## Data shown
——
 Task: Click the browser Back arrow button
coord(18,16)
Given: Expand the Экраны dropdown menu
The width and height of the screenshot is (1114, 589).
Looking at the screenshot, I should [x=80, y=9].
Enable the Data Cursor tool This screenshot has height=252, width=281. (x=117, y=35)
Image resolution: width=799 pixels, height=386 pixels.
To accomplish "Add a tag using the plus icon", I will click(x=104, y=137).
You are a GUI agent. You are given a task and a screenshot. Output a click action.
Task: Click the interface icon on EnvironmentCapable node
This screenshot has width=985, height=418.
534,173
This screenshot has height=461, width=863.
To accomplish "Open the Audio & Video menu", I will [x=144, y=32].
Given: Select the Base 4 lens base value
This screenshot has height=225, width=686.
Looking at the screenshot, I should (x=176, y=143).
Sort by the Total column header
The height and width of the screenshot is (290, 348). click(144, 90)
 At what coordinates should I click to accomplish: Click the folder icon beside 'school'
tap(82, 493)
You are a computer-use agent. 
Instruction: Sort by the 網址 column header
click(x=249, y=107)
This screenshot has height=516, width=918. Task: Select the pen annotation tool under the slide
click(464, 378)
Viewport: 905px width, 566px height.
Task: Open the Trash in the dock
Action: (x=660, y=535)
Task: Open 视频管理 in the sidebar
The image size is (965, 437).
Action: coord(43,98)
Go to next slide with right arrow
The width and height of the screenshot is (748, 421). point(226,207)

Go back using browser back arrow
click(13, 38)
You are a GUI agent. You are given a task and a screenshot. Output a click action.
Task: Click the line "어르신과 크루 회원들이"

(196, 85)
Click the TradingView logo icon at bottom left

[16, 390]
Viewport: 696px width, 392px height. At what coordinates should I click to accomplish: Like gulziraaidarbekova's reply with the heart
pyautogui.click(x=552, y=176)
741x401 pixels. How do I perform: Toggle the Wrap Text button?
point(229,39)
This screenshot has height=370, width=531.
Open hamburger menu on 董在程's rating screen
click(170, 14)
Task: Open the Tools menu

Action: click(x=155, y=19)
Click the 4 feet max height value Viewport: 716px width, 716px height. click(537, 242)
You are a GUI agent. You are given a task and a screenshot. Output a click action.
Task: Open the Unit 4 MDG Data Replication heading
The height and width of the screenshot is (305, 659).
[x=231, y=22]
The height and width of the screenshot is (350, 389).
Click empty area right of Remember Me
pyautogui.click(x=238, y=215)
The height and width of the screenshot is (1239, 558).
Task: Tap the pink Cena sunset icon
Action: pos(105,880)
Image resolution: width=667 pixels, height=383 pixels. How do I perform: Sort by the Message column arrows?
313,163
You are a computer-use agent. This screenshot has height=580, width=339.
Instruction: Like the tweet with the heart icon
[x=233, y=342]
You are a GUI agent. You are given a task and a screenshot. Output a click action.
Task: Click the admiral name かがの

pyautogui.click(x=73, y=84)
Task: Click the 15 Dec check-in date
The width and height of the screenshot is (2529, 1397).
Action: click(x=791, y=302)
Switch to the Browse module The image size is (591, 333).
——
## Activity
All of the material above needs to be transcribed verbatim.

## The answer
 Task: Click the browser Back arrow button
coord(18,16)
Given: Expand the Экраны dropdown menu
The width and height of the screenshot is (1114, 589).
Looking at the screenshot, I should [x=80, y=9].
Enable the Data Cursor tool This screenshot has height=252, width=281. (x=117, y=35)
Image resolution: width=799 pixels, height=386 pixels.
To accomplish "Add a tag using the plus icon", I will click(x=104, y=137).
You are a GUI agent. You are given a task and a screenshot. Output a click action.
Task: Click the interface icon on EnvironmentCapable node
This screenshot has width=985, height=418.
534,173
This screenshot has height=461, width=863.
To accomplish "Open the Audio & Video menu", I will [x=144, y=32].
Given: Select the Base 4 lens base value
This screenshot has height=225, width=686.
Looking at the screenshot, I should (x=176, y=143).
Sort by the Total column header
The height and width of the screenshot is (290, 348). click(144, 90)
 At what coordinates should I click to accomplish: Click the folder icon beside 'school'
tap(82, 493)
You are a computer-use agent. 
Instruction: Sort by the 網址 column header
click(x=249, y=107)
This screenshot has height=516, width=918. Task: Select the pen annotation tool under the slide
click(464, 378)
Viewport: 905px width, 566px height.
Task: Open the Trash in the dock
Action: (x=660, y=535)
Task: Open 视频管理 in the sidebar
The image size is (965, 437).
Action: coord(43,98)
Go to next slide with right arrow
The width and height of the screenshot is (748, 421). point(226,207)

Go back using browser back arrow
click(13, 38)
You are a GUI agent. You are given a task and a screenshot. Output a click action.
Task: Click the line "어르신과 크루 회원들이"

(196, 85)
Click the TradingView logo icon at bottom left

[16, 390]
Viewport: 696px width, 392px height. At what coordinates should I click to accomplish: Like gulziraaidarbekova's reply with the heart
pyautogui.click(x=552, y=176)
741x401 pixels. How do I perform: Toggle the Wrap Text button?
point(229,39)
This screenshot has height=370, width=531.
Open hamburger menu on 董在程's rating screen
click(170, 14)
Task: Open the Tools menu

Action: click(x=155, y=19)
Click the 4 feet max height value Viewport: 716px width, 716px height. click(537, 242)
You are a GUI agent. You are given a task and a screenshot. Output a click action.
Task: Open the Unit 4 MDG Data Replication heading
The height and width of the screenshot is (305, 659).
[x=231, y=22]
The height and width of the screenshot is (350, 389).
Click empty area right of Remember Me
pyautogui.click(x=238, y=215)
The height and width of the screenshot is (1239, 558).
Task: Tap the pink Cena sunset icon
Action: pos(105,880)
Image resolution: width=667 pixels, height=383 pixels. How do I perform: Sort by the Message column arrows?
313,163
You are a computer-use agent. This screenshot has height=580, width=339.
Instruction: Like the tweet with the heart icon
[x=233, y=342]
You are a GUI agent. You are given a task and a screenshot. Output a click action.
Task: Click the admiral name かがの

pyautogui.click(x=73, y=84)
Task: Click the 15 Dec check-in date
The width and height of the screenshot is (2529, 1397).
Action: click(x=791, y=302)
Switch to the Browse module The image size is (591, 333).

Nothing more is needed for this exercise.